● **FRAGMENTO MOSTRADO**:
:::
Algunos príncipes de la infatigable derecha colombiana han tardado poco —no días, ni horas: tan solo minutos— en manifestar su plan inmediato: que el gobierno de Gustavo Petro no pase de cuatro años y el país regrese apenas pueda a los parámetros de injusticia social y control político que, salvo escasas excepciones, lo caracterizan desde hace 200 años.

Es obvio que el gobierno de Petro no puede durar más de cuatro años, sencillamente porque la Constitución no lo permite, y el presidente electo ha prometido respetarla. Resultan graciosas estas escandalizadas exigencias a un mandato que ni siquiera ha comenzado, y más gracioso aún que provengan de la caverna uribista, que modificó a su amaño la Carta Magna y sobornó parlamentarios para instalarse en el poder durante largo tiempo.

Así que hagamos cuentas: Petro debe subir el 7 de agosto de 2022, porque así lo quiso la ciudadanía, y debe retirarse el 7 de agosto de 2026, porque así lo mandan las máximas normas legales.

Lo que la Constitución no prohíbe y la historia favorece es que al gobierno de reformas sustantivas que promete Petro lo sigan uno, dos y tres y más de la misma estirpe, hasta que los votantes lo decidan. Hablo de mandatos dirigidos a combatir las injusticias sociales —que es la mejor defensa de la paz—, unir a los colombianos, propender la igualdad, expandir la educación, empujar el desarrollo sostenible, proteger la naturaleza y ensanchar el corral donde hoy una minoría disfruta las ventajas de la vida moderna.

Todo ello, sobra decirlo, mediante elecciones libres (es decir, sin jugaditas, caciques ni tamales) y a la luz de procedimientos democráticos (es decir, no al modo de Iván Duque y sus instituciones secuestradas).
:::
Datos tomados de una colección

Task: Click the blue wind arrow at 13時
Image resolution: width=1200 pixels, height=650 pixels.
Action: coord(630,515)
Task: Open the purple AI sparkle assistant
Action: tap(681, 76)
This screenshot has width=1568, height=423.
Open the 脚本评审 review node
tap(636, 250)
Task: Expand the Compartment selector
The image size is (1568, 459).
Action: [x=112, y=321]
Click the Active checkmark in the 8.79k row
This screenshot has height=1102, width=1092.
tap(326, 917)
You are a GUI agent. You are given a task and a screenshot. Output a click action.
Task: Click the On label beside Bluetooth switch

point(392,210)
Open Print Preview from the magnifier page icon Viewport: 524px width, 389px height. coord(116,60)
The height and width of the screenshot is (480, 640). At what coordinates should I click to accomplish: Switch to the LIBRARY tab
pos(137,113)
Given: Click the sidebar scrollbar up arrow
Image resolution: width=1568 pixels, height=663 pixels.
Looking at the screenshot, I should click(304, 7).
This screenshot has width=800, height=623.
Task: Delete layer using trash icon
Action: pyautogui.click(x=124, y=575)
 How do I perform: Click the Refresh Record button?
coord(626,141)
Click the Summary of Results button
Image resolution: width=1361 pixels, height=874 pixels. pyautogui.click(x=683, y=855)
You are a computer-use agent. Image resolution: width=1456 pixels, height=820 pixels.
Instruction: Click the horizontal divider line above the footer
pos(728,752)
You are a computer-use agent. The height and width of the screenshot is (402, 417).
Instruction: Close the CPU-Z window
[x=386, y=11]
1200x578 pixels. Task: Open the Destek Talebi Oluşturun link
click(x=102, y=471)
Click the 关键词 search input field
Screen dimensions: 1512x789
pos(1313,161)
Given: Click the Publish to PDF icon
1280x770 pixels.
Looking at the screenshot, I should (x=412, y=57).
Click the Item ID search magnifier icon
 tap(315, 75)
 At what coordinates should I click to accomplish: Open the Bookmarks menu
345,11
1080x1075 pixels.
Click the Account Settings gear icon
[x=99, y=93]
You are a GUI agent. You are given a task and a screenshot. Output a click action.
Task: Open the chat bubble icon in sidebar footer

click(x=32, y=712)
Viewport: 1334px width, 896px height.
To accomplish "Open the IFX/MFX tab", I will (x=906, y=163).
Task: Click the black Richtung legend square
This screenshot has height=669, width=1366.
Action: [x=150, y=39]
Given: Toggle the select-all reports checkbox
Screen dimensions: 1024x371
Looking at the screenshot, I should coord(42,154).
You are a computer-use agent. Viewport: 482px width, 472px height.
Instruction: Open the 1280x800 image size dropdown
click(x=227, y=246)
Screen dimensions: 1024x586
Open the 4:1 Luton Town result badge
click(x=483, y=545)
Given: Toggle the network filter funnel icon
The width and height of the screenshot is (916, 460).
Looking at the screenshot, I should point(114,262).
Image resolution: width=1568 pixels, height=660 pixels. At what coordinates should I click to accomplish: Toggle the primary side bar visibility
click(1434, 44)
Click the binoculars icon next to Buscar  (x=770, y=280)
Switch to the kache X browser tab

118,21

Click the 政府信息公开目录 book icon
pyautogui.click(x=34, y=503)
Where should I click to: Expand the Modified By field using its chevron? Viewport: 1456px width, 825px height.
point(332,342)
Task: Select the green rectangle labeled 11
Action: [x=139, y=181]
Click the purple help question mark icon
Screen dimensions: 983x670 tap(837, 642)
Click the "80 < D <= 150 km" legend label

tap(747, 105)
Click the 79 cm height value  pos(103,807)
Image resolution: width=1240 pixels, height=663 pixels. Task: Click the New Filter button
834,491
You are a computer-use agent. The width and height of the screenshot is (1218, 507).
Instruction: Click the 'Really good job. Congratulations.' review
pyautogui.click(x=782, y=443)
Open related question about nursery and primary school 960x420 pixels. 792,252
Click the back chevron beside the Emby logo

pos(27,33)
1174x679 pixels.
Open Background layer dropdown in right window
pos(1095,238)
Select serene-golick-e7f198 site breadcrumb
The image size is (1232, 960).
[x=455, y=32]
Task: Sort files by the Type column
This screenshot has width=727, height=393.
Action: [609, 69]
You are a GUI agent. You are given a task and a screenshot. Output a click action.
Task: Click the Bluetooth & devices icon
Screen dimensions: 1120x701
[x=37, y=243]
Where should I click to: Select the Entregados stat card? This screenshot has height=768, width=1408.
:::
● **EJERCICIO PLANTEADO**:
Por favor, prolonga el texto de opinión sobre el gobierno de Gustavo Petro a partir de su última oración. No hace falta consultar los registros.

● **RESPUESTA ESPERADA**:
No bastan cuatro años. Es precisa una sucesión de gobiernos inspirados en la misma idea porque ni un hijo de Supermán y Policarpa Salavarrieta sería capaz de remediar en 48 meses los problemas acumulados durante siglos. Qué más quisiera la derecha que extender, pasado ese lapso, un cómodo certificado de fracaso y defunción a la única oportunidad de gobierno que ha tenido la izquierda en nuestros anales. De allí la enorme responsabilidad que tiene Petro de iniciar las reformas indispensables pronto pero sin precipitación y pensar que del éxito de su administración dependerá una sociedad futura más equitativa y solidaria. Deberá ser didáctico y vender paciencia. Serían tan lamentables los retrasos injustificados como los tropiezos por andar a las carreras en terrenos resbalosos.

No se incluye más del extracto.